The District Court held that the Rooker- Feldman doctrine deprived it of subject matter jurisdiction over Butcher's RICO claims related to Wendt's compensation and certain claims arising from the Article 75 proceeding. It dismissed Butcher's remaining claims on the merits for failure to state a claim. It was after the District Court dismissed Butcher's complaint that the New York Appellate Division reversed Justice Farneti's judgment. See supra at 6.

This appeal followed.

DISCUSSION
I

Butcher first argues that the District Court improperly relied on the Rooker- Feldman doctrine to dismiss his claims related to Wendt's compensation for lack of jurisdiction while an appeal of Justice Farneti's judgment in the Article 75 proceeding was pending. We conclude that these claims, like the others in Butcher's complaint, were properly dismissed for failure to state a claim and, therefore, we affirm on a different basis from that relied on by the District Court. See Wells Fargo Advisors, LLC v. Sappington, 884 F.3d 392, 396 n.2 (2d Cir. 2018).

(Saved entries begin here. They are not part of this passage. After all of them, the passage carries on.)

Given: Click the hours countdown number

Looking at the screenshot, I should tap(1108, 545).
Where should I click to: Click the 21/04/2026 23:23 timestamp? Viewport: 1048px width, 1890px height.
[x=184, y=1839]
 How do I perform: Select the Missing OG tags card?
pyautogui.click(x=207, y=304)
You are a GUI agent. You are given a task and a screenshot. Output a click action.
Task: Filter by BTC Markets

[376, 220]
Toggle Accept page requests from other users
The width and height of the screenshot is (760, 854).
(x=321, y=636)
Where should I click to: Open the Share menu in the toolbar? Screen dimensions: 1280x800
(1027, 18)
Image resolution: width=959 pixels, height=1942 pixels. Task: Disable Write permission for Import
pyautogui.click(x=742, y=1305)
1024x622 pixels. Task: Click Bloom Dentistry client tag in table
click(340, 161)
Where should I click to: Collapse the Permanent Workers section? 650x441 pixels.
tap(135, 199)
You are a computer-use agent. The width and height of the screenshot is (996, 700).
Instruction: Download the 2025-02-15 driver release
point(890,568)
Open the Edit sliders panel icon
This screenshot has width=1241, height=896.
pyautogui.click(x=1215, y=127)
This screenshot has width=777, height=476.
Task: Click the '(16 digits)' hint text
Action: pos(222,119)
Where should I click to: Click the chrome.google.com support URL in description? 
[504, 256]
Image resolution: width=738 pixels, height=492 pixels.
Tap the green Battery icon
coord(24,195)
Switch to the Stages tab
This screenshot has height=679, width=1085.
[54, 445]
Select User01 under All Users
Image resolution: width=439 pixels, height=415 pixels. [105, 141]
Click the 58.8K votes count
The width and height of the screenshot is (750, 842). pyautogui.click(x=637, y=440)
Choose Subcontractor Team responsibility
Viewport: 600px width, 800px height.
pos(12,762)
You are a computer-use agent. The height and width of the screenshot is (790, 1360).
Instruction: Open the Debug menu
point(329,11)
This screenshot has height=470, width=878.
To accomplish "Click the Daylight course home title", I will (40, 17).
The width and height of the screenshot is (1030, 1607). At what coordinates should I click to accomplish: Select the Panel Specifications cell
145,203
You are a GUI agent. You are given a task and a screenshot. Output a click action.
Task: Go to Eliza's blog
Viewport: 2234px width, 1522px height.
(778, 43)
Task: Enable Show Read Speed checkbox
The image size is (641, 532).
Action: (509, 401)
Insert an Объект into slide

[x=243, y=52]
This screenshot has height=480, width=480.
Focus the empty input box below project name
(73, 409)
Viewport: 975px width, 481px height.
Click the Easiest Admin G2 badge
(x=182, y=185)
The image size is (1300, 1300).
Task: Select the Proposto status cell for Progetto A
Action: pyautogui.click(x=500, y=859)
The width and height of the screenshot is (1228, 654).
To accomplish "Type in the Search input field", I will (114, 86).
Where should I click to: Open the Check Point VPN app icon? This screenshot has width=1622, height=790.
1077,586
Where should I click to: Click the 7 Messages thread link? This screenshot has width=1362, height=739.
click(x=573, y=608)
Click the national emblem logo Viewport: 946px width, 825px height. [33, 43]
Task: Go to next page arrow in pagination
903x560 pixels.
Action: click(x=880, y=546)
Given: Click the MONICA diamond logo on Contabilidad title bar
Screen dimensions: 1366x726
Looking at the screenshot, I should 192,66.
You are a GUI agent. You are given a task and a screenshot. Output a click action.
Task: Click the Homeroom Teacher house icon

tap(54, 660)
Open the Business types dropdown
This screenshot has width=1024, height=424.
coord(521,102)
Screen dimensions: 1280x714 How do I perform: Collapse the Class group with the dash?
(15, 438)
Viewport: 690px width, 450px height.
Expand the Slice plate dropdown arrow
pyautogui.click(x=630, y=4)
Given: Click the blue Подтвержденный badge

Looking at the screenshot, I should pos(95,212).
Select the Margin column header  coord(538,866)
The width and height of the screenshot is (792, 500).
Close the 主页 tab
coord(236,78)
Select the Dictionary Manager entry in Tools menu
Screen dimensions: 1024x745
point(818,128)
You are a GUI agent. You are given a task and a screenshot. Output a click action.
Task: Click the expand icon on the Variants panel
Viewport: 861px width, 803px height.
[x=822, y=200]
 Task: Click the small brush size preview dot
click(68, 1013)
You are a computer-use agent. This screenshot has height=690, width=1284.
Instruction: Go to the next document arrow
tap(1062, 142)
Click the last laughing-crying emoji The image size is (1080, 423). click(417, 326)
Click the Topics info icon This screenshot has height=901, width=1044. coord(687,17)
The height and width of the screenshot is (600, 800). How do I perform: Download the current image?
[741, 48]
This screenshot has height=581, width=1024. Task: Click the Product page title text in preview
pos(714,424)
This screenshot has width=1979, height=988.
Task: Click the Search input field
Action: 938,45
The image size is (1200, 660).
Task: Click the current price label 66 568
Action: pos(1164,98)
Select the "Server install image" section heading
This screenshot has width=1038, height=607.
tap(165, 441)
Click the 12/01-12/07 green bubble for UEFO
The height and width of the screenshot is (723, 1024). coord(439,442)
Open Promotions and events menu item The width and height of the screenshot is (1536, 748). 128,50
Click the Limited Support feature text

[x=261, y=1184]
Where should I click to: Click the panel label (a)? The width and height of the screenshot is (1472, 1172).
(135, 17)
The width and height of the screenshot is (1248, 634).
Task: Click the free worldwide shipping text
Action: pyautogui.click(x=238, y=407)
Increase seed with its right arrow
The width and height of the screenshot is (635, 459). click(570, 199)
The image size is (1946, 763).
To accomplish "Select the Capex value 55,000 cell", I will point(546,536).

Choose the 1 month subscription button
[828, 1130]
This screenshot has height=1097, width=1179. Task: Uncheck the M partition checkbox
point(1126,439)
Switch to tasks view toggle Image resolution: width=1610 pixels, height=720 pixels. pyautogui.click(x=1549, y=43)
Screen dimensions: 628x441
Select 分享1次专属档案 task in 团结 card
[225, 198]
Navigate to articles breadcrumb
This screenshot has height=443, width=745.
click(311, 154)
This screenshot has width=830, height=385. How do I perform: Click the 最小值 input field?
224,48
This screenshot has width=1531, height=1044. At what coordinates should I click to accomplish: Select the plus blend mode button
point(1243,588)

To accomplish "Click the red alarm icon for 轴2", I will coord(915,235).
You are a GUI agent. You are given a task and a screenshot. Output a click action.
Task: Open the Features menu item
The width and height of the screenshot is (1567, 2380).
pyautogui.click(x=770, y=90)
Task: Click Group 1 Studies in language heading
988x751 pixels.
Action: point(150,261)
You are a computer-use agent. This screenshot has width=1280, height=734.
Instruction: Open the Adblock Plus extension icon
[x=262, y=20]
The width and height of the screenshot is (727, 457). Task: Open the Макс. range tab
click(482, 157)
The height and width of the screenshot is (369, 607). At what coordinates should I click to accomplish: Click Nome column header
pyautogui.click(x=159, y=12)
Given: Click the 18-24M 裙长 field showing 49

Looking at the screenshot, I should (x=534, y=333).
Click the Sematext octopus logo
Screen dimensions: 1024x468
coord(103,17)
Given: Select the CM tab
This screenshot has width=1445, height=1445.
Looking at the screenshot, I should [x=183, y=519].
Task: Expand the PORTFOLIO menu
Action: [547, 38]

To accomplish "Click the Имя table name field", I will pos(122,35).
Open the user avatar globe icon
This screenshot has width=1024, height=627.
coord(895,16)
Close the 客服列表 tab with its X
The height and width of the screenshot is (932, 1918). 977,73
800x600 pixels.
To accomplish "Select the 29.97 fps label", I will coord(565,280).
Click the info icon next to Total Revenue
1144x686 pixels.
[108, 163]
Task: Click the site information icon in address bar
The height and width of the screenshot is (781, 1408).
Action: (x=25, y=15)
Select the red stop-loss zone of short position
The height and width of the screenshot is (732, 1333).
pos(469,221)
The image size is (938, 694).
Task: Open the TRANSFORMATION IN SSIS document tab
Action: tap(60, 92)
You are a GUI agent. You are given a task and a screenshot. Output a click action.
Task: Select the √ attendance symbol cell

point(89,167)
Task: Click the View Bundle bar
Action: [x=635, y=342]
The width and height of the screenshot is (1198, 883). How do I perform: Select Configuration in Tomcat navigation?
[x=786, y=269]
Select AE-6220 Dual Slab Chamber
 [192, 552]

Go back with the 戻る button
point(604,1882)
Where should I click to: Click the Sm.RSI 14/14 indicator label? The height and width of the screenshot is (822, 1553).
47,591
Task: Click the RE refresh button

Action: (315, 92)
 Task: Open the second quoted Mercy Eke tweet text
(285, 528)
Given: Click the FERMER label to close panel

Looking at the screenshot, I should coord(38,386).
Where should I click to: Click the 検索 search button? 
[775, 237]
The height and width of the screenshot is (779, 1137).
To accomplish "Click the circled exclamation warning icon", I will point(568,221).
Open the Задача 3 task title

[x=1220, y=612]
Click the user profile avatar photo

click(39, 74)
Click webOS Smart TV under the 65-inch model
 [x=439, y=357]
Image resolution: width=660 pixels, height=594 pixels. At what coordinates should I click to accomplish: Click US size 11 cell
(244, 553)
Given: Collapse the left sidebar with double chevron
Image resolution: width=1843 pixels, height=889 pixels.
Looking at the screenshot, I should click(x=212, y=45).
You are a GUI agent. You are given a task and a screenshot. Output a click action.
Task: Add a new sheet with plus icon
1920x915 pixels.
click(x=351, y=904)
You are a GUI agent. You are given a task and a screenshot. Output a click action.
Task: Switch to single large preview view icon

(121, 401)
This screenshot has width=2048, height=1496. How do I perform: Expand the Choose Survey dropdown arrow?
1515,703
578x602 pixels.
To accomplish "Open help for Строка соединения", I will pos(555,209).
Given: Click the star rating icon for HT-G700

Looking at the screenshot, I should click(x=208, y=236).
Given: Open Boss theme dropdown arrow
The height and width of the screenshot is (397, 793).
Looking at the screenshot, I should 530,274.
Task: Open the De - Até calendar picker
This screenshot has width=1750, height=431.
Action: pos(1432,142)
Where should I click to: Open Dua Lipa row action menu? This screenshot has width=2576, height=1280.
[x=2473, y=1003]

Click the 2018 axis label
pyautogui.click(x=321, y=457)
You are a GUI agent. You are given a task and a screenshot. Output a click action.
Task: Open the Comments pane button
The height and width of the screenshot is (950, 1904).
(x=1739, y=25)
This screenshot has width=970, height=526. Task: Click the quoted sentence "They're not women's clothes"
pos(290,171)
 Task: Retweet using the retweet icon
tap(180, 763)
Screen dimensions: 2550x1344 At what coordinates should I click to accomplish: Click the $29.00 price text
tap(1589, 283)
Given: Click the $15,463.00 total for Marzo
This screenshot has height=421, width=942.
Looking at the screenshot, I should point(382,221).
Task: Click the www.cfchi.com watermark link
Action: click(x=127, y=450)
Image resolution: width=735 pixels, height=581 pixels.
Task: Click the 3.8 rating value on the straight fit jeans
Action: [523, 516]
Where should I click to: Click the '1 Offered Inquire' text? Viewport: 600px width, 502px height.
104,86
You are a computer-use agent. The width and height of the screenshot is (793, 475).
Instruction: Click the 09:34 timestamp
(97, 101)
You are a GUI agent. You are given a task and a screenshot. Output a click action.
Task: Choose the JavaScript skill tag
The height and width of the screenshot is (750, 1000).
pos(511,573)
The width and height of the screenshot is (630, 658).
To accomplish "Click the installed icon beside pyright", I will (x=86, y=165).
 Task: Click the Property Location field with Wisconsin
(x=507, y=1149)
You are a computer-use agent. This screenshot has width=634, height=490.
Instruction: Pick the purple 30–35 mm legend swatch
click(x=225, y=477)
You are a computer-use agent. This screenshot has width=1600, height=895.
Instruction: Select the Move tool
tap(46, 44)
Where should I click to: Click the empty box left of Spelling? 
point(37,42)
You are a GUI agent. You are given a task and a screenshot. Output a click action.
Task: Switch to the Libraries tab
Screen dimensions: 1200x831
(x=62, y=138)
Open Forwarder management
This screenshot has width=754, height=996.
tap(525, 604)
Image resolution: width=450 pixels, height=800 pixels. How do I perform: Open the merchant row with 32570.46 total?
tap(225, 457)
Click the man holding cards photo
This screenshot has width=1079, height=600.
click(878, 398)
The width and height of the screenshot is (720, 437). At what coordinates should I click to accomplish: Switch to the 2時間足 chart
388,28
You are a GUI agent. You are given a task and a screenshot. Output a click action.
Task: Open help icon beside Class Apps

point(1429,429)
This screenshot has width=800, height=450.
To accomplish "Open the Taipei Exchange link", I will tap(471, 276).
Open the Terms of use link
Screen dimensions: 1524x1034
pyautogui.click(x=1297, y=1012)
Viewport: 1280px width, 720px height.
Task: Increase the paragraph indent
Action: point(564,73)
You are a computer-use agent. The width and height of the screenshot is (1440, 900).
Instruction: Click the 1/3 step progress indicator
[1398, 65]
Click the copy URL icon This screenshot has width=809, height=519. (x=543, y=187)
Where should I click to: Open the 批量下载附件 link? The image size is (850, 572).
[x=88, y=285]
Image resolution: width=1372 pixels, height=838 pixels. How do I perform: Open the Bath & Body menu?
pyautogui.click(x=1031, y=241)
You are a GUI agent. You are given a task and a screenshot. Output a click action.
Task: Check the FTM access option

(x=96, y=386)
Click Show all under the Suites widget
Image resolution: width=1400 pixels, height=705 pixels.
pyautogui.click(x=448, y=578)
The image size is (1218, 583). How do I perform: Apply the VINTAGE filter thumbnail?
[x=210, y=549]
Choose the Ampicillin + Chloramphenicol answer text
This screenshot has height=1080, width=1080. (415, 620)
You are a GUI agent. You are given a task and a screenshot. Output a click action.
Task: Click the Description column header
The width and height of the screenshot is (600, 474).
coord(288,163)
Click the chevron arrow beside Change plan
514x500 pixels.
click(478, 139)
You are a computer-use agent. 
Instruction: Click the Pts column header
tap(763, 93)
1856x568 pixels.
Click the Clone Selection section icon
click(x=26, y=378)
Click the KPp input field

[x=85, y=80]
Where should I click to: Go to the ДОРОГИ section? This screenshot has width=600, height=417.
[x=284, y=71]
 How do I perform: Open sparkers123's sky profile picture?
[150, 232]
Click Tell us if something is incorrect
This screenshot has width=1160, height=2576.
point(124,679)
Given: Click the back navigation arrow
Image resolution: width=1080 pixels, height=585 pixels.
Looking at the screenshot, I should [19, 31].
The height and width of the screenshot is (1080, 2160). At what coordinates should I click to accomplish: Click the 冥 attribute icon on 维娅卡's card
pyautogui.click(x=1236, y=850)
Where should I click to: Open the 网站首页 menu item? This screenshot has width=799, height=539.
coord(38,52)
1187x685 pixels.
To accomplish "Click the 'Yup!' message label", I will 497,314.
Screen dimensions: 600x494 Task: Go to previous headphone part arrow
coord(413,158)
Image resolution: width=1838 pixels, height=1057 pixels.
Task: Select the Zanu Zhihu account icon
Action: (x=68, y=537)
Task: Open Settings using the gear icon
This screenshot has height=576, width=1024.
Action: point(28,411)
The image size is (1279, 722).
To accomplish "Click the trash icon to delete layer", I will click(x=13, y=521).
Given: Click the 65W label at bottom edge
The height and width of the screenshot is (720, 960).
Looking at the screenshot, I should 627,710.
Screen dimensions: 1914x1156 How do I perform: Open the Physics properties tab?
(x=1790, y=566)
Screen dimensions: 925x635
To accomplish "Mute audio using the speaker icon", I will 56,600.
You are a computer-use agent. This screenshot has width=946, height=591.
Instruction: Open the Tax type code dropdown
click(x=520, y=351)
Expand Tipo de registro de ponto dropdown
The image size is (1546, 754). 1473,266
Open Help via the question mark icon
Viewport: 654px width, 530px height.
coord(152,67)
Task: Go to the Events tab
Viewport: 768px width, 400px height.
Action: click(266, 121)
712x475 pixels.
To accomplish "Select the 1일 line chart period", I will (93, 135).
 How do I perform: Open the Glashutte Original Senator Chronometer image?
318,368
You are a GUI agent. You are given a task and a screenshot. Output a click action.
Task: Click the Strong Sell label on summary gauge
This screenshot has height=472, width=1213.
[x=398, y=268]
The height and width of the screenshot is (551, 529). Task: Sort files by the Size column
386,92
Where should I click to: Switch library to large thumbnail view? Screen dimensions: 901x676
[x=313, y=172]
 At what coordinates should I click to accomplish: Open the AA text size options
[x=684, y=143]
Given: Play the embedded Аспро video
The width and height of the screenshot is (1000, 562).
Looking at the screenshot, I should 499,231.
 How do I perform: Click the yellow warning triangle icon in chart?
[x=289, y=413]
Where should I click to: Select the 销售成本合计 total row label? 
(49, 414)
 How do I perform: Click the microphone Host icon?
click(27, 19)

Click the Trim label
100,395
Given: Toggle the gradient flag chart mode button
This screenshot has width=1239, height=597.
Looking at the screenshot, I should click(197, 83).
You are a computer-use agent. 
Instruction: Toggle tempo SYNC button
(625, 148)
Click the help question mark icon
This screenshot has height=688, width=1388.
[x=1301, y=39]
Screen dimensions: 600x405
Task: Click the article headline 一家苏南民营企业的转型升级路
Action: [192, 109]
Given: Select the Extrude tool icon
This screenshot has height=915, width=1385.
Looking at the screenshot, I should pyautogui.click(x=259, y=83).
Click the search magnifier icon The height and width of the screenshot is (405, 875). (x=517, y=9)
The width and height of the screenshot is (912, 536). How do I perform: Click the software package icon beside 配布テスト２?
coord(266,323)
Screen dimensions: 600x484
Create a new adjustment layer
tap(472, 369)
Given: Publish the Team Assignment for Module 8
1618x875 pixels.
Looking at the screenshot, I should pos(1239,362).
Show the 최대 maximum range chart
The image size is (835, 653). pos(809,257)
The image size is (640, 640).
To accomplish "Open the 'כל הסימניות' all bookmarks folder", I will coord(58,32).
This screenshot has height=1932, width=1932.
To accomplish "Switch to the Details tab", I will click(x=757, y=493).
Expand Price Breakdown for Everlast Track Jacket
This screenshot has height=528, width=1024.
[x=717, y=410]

We review de novo the dismissal of Butcher's claims under Federal Rule of Civil Procedure 12(b)(6). See Fink v. Time Warner Cable, 714 F.3d 739, 740 (2d Cir. 2013). "[A] complaint must contain sufficient factual matter, accepted as true, to state a claim to relief that is plausible on its face," Ashcroft v. Iqbal, 556 U.S. 662, 678, 129 S.Ct. 1937, 173 L.Ed.2d 868 (2009) (quotation marks omitted), and that "raise[s] a right to relief above the speculative level," Bell Atl. Corp. v. Twombly, 550 U.S. 544, 555, 127 S.Ct. 1955, 167 L.Ed.2d 929 (2007).

All of Butcher's claims against Justice Farneti are for money damages and arise out of acts or omissions taken in his judicial capacity related to the Article 75 proceeding over which he presided. "It is well settled that judges generally have absolute immunity from suits for money damages for their judicial actions." Bliven v. Hunt, 579 F.3d 204, 209 (2d Cir. 2009). Because Butcher's claims against Justice Farneti are barred by absolute judicial immunity, they were correctly dismissed under Rule 12(b)(6).

The District Court also correctly dismissed Butcher's RICO and § 1983 claims against Wendt, Fitzgerald, and Cassell. To state a claim of a substantive RICO violation under § 1962(c), a plaintiff must allege, among other things, two or more predicate acts "constituting a pattern" of "racketeering activity." Williams v. Affinion Grp., LLC, 889 F.3d 116, 124 (2d Cir. 2018) (quotation marks omitted). Those predicate acts must be the "proximate cause" of the alleged injury. Empire Merchs., LLC v. Reliable Churchill LLLP, 902 F.3d 132, 140 (2d Cir. 2018) (quotation marks omitted). To state a claim for RICO conspiracy under § 1962(d), the plaintiff must also "allege the existence of an agreement to violate RICO's substantive provisions." Williams, 889 F.3d at 124 (quotation marks omitted). And "[t]o state a claim against a private entity on a section 1983 conspiracy theory, the complaint must allege facts demonstrating that the private entity acted in concert with the state actor to commit an unconstitutional act." Ciambriello v. County of Nassau, 292 F.3d 307, 324 (2d Cir. 2002) (quotation marks omitted).